### INSTRUCTIONS TO FOLLOW
Scan the entries line by line and return those with "computer".

### SOURCE DATA
Segment Open
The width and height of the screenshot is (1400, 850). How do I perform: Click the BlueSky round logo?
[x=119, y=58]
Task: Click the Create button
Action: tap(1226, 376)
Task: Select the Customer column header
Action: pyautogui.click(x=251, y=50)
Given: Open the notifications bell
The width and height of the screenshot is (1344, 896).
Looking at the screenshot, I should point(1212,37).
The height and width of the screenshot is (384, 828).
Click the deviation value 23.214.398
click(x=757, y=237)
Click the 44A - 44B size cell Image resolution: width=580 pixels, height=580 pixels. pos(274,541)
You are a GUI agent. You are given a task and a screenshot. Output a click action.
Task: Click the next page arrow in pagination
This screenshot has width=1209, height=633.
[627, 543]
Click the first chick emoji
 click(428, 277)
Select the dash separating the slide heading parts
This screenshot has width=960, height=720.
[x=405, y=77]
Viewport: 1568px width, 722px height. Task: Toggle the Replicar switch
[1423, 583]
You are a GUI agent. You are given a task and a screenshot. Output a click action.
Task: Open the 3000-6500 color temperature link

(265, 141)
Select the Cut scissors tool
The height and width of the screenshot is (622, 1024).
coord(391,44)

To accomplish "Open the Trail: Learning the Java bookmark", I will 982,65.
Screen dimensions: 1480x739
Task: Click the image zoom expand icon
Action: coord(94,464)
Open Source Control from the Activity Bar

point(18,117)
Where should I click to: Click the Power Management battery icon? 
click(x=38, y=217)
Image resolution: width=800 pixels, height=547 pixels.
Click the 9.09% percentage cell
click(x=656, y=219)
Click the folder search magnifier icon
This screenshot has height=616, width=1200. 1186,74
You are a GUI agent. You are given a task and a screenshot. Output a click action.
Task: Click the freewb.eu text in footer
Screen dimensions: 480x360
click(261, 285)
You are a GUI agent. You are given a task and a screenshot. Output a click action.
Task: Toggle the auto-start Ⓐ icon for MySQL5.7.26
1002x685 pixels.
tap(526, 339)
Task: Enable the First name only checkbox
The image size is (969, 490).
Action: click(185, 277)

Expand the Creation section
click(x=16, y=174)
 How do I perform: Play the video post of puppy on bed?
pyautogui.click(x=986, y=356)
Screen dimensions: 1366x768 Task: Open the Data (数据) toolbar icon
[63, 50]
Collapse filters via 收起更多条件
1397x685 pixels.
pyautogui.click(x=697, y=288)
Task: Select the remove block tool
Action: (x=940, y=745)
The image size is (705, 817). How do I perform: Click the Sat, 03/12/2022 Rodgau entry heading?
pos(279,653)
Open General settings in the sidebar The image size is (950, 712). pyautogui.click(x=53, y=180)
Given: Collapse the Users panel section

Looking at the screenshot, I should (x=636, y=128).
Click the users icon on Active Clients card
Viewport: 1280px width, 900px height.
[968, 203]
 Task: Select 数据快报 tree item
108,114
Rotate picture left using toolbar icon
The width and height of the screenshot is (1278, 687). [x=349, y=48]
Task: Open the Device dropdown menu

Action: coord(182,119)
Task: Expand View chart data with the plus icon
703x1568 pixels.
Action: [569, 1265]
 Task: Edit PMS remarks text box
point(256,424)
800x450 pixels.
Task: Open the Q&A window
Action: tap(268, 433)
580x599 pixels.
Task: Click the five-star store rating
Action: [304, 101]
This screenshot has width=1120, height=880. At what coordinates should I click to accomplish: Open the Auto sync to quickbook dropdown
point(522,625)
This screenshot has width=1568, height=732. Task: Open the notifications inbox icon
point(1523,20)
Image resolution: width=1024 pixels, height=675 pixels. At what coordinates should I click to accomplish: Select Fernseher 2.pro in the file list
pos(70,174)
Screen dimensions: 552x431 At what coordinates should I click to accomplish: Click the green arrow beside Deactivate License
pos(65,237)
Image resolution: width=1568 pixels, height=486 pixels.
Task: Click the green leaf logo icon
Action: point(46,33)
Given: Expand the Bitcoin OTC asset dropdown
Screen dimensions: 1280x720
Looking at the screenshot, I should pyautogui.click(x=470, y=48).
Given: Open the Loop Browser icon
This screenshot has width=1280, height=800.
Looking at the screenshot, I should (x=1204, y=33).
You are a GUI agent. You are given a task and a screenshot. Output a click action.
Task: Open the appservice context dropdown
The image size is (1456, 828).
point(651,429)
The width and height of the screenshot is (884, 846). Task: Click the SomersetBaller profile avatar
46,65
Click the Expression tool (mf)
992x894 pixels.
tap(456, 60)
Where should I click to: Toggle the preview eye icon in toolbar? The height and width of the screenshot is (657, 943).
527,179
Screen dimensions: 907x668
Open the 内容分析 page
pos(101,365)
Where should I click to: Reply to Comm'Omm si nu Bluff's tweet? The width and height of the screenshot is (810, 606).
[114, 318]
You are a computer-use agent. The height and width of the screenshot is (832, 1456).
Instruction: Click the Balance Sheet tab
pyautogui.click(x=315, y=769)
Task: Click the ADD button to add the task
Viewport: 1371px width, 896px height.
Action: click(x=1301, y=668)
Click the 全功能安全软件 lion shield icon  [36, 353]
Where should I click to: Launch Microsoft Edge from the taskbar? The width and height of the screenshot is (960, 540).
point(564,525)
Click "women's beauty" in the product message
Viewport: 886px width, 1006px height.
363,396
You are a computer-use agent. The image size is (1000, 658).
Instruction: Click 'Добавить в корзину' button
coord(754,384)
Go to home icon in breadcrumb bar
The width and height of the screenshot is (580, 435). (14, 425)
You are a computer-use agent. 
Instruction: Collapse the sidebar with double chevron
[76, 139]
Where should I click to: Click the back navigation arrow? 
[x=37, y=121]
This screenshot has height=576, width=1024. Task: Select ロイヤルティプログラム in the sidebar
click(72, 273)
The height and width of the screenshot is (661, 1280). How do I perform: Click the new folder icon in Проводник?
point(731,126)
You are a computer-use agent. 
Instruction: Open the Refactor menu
Segment Closed
### ANSWER SPACE
You are a computer-use agent. The height and width of the screenshot is (832, 1456).
You are a computer-use agent. The image size is (1000, 658).
You are a computer-use agent. 
You are a computer-use agent. 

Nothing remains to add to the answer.